Please copy out the lines from the one containing "Add openWB page to favorites star" through the one containing "pos(200,192)", both included, without changing anything.

----- DATASET RECORDS

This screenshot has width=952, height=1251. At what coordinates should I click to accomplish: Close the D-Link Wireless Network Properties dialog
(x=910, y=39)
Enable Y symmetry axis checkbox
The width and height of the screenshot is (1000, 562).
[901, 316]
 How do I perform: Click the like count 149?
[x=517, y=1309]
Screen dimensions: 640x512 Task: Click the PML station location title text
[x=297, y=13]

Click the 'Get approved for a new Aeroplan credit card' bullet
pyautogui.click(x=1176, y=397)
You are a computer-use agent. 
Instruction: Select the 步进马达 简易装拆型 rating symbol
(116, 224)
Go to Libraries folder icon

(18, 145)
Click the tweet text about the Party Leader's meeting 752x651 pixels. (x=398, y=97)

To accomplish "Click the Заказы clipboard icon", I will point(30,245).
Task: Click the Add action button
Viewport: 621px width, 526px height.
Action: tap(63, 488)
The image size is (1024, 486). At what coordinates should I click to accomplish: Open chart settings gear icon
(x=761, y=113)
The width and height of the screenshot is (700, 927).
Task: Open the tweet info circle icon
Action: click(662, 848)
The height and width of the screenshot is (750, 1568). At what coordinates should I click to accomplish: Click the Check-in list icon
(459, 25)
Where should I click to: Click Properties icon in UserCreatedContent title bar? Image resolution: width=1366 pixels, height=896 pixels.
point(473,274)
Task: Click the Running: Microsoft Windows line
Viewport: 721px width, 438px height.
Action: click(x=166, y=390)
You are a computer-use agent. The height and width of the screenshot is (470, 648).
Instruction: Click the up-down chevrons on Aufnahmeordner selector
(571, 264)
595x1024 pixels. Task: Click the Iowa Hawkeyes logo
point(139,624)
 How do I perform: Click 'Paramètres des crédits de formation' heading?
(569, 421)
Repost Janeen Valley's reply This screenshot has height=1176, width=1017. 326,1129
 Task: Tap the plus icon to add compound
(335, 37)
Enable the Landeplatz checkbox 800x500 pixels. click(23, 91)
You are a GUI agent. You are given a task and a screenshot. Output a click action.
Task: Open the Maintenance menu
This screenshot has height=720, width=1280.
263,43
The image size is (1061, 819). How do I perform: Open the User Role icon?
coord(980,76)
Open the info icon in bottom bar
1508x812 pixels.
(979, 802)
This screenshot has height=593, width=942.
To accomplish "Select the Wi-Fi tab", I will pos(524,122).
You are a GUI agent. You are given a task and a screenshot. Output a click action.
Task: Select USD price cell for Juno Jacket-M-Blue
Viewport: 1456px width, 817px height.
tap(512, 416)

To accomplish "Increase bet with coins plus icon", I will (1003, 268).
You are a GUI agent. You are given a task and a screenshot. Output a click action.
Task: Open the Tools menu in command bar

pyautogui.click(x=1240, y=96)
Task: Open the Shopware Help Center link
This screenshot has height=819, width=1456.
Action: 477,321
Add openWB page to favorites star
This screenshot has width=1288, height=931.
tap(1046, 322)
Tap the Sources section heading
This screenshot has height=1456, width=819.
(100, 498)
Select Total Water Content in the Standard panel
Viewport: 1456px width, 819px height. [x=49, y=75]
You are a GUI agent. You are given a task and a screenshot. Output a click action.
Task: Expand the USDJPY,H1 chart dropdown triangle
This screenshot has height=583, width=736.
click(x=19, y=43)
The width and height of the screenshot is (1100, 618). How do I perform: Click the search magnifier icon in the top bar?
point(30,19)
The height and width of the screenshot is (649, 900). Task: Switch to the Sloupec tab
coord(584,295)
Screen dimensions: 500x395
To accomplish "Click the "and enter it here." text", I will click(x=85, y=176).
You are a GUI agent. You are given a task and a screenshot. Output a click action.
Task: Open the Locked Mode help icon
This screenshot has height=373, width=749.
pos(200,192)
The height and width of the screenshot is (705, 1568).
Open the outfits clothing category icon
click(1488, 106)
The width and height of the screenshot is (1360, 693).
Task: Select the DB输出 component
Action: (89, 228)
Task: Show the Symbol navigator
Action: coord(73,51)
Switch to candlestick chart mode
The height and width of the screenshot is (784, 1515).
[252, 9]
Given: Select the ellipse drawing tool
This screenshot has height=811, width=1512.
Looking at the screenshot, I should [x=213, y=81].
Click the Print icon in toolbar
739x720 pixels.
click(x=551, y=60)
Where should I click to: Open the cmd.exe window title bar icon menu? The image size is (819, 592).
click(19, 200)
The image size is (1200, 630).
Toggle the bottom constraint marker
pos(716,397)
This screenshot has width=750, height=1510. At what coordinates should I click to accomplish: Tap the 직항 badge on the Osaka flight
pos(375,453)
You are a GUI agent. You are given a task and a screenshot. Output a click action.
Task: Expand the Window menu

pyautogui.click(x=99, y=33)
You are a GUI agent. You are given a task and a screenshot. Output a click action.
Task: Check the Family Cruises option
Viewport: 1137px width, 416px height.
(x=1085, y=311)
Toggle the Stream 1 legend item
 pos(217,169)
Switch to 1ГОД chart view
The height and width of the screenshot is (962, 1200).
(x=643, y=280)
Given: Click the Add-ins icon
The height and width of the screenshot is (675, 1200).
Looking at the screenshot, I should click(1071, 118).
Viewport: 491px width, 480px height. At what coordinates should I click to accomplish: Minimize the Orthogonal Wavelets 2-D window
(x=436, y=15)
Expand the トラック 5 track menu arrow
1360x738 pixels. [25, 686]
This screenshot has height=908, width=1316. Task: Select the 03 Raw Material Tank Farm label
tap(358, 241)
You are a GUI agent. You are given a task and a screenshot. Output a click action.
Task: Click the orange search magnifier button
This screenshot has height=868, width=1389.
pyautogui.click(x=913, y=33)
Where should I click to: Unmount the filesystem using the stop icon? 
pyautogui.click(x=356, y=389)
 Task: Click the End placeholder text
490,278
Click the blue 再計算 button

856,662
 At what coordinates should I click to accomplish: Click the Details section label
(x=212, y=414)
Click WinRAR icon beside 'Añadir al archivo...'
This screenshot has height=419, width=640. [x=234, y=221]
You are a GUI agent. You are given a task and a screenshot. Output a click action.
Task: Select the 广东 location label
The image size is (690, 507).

----------

WORKED SOLUTION:
Add openWB page to favorites star
This screenshot has width=1288, height=931.
tap(1046, 322)
Tap the Sources section heading
This screenshot has height=1456, width=819.
(100, 498)
Select Total Water Content in the Standard panel
Viewport: 1456px width, 819px height. [x=49, y=75]
You are a GUI agent. You are given a task and a screenshot. Output a click action.
Task: Expand the USDJPY,H1 chart dropdown triangle
This screenshot has height=583, width=736.
click(x=19, y=43)
The width and height of the screenshot is (1100, 618). How do I perform: Click the search magnifier icon in the top bar?
point(30,19)
The height and width of the screenshot is (649, 900). Task: Switch to the Sloupec tab
coord(584,295)
Screen dimensions: 500x395
To accomplish "Click the "and enter it here." text", I will click(x=85, y=176).
You are a GUI agent. You are given a task and a screenshot. Output a click action.
Task: Open the Locked Mode help icon
This screenshot has height=373, width=749.
pos(200,192)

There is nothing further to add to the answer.